Hercules offered a wan smile in reply. “I hope it tastes as good as it smells,” he said.

The rotund man laughed. “Better! So much better!” Then he was off, rifling through another dish with a set of tongs.

There was also the drink, ales and wines and honey-flavored mead, casks and barrels and skins of the stuff, with more appearing as each vessel was emptied.

Besides the food, the drink and the music, there were also games. Attendees could enjoy variants of skittles and dominos, hoops and darts and games of chance that involved balls and numbers and spinning wheels. All told, it seemed that everyone was having a good time, even the people who had landed themselves the task of providing the entertainment or of refilling people's goblets, bowls and platters.

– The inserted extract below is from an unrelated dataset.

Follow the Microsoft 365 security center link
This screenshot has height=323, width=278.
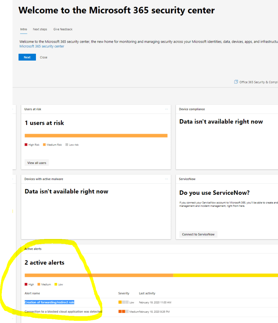click(42, 46)
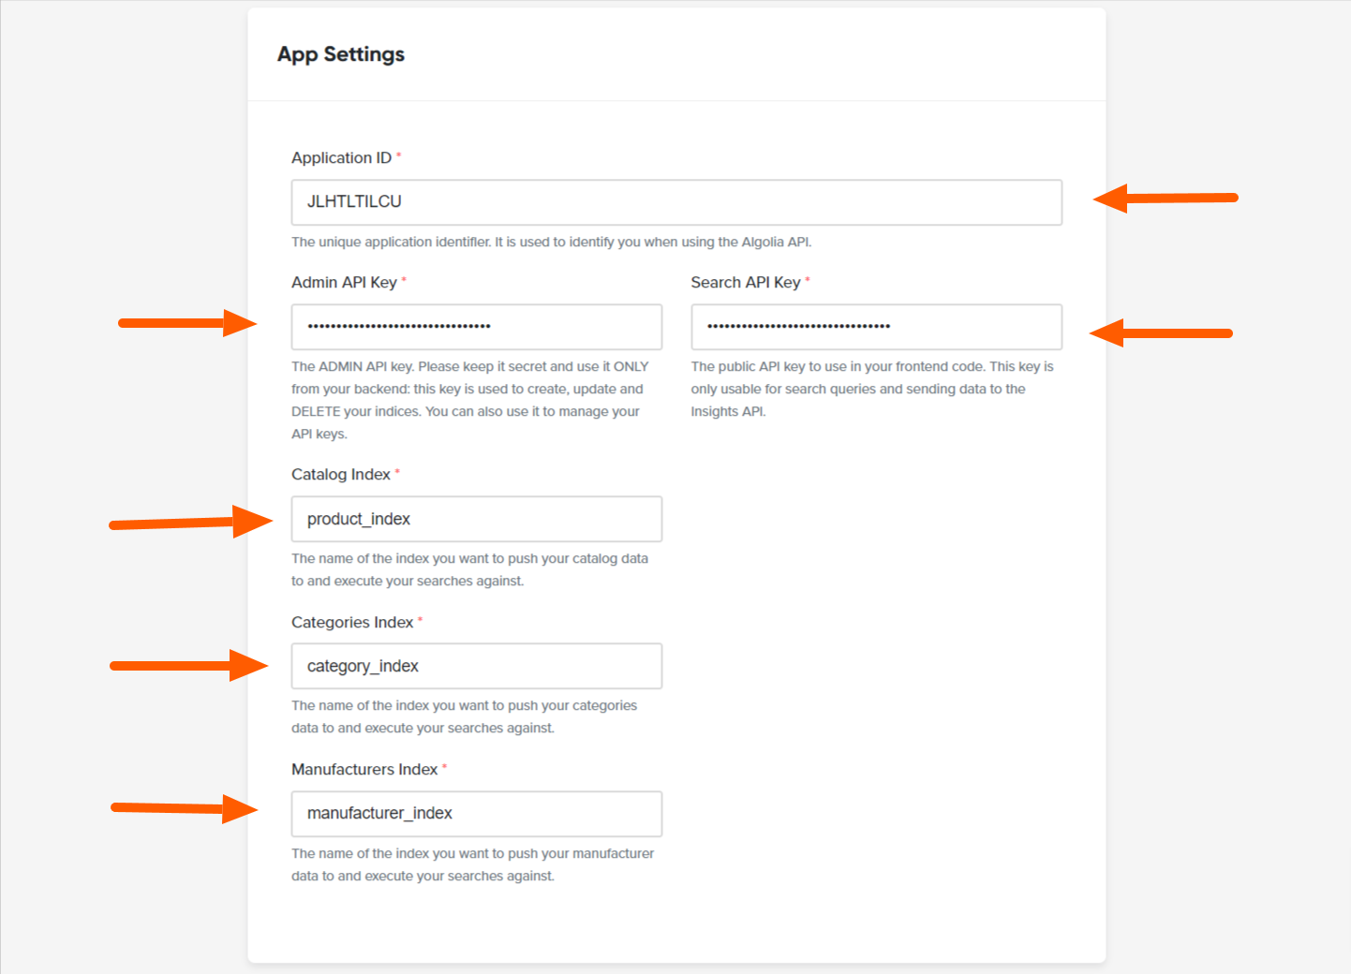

“You know, Hercules,” Iolaus said as he raised a goblet of wine to his lips, “I think we've landed on our feet here.”

Hercules took a seat on the steps of one of the houses that backed onto the street, chewing on a duck drumstick that sent steam into the night air in flurries. “I think you could be right,” he agreed, “but we're still no nearer to finding out who owns these boots and the other trinkets.”

Iolaus took a seat beside Hercules, placing his plate on the ground beside him. “Ah, what's the rush? We'll find them. Just look for the person without any shoes.”

Hercules laughed. “Those dancing girls were barefoot, weren't they?”

“I believe they were,” Iolaus agreed. “Maybe I should go speak to them.”

Iolaus did just that, although his inquiries soon involved dancing, and before long both he and Hercules were fully committed participants to the all-night street party as it trundled its way into the small hours on a noisy journey towards dawn.

The party's attendees encompassed almost everyone from the village, Hercules concluded. There were close to one hundred people here, spanning all ages and both genders. Everyone was in high spirits too, thanks to the atmosphere of upbeat music and flowing alcohol. There were kids running around, giddy with the excitement of being out so late, and there were old folks congregated around games of chance or skill that only they seemed to understand the rules for, all played for the tiniest of rewards and the loudest of cheers. Between those two extremes were the adults, some keeping an eye on their children, as they drank from goblets of wine or ale, others dancing with the music, or making secret liaisons in shadowy doorways that were nowhere near as secret as they presumed to believe.

When Hercules inquired about the boots and other trinkets he had recovered from the cave, it seemed that people were only too willing to talk to him. They would share anecdotes and tell him jokes, some as old as his father, who was an immortal. They would invite him to join in games of luck, to bet on insect races with money he didn't have, and when he told them this they would say it did not matter and that he could bet with their money, just so long as he was having fun.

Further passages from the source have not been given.